[GIVEN REQUEST]
Change each "screenshot" in the lines below to "screen capture" and leave everything else as it is.

%%

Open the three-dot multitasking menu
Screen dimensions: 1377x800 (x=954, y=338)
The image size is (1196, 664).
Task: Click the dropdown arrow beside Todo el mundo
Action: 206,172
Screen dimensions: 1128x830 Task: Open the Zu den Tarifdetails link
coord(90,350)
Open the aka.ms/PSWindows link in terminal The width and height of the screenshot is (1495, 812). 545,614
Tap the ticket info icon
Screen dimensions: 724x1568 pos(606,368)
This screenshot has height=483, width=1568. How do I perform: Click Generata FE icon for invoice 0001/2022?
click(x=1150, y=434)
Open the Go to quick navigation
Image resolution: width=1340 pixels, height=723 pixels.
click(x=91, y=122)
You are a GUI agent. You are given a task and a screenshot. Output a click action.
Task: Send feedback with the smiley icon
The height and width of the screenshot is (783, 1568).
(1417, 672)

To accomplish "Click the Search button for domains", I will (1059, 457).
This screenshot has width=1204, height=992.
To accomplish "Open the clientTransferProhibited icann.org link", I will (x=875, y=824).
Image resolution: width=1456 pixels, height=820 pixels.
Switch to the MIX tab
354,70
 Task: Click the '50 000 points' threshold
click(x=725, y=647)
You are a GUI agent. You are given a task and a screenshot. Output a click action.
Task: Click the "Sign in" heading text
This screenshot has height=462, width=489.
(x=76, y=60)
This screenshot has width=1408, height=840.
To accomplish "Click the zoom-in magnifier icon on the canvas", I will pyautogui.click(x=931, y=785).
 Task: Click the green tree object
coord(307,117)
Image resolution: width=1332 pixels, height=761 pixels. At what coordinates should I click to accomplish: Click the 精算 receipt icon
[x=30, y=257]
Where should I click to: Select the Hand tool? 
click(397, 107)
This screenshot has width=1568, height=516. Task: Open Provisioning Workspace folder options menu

%%

[THE RESULT]
Open the three-dot multitasking menu
Screen dimensions: 1377x800 (x=954, y=338)
The image size is (1196, 664).
Task: Click the dropdown arrow beside Todo el mundo
Action: 206,172
Screen dimensions: 1128x830 Task: Open the Zu den Tarifdetails link
coord(90,350)
Open the aka.ms/PSWindows link in terminal The width and height of the screen capture is (1495, 812). 545,614
Tap the ticket info icon
Screen dimensions: 724x1568 pos(606,368)
This screen capture has height=483, width=1568. How do I perform: Click Generata FE icon for invoice 0001/2022?
click(x=1150, y=434)
Open the Go to quick navigation
Image resolution: width=1340 pixels, height=723 pixels.
click(x=91, y=122)
You are a GUI agent. You are given a task and a screen capture. Output a click action.
Task: Send feedback with the smiley icon
The height and width of the screen capture is (783, 1568).
(1417, 672)

To accomplish "Click the Search button for domains", I will (1059, 457).
This screen capture has width=1204, height=992.
To accomplish "Open the clientTransferProhibited icann.org link", I will (x=875, y=824).
Image resolution: width=1456 pixels, height=820 pixels.
Switch to the MIX tab
354,70
 Task: Click the '50 000 points' threshold
click(x=725, y=647)
You are a GUI agent. You are given a task and a screen capture. Output a click action.
Task: Click the "Sign in" heading text
This screen capture has height=462, width=489.
(x=76, y=60)
This screen capture has width=1408, height=840.
To accomplish "Click the zoom-in magnifier icon on the canvas", I will pyautogui.click(x=931, y=785).
 Task: Click the green tree object
coord(307,117)
Image resolution: width=1332 pixels, height=761 pixels. At what coordinates should I click to accomplish: Click the 精算 receipt icon
[x=30, y=257]
Where should I click to: Select the Hand tool? 
click(397, 107)
This screen capture has width=1568, height=516. Task: Open Provisioning Workspace folder options menu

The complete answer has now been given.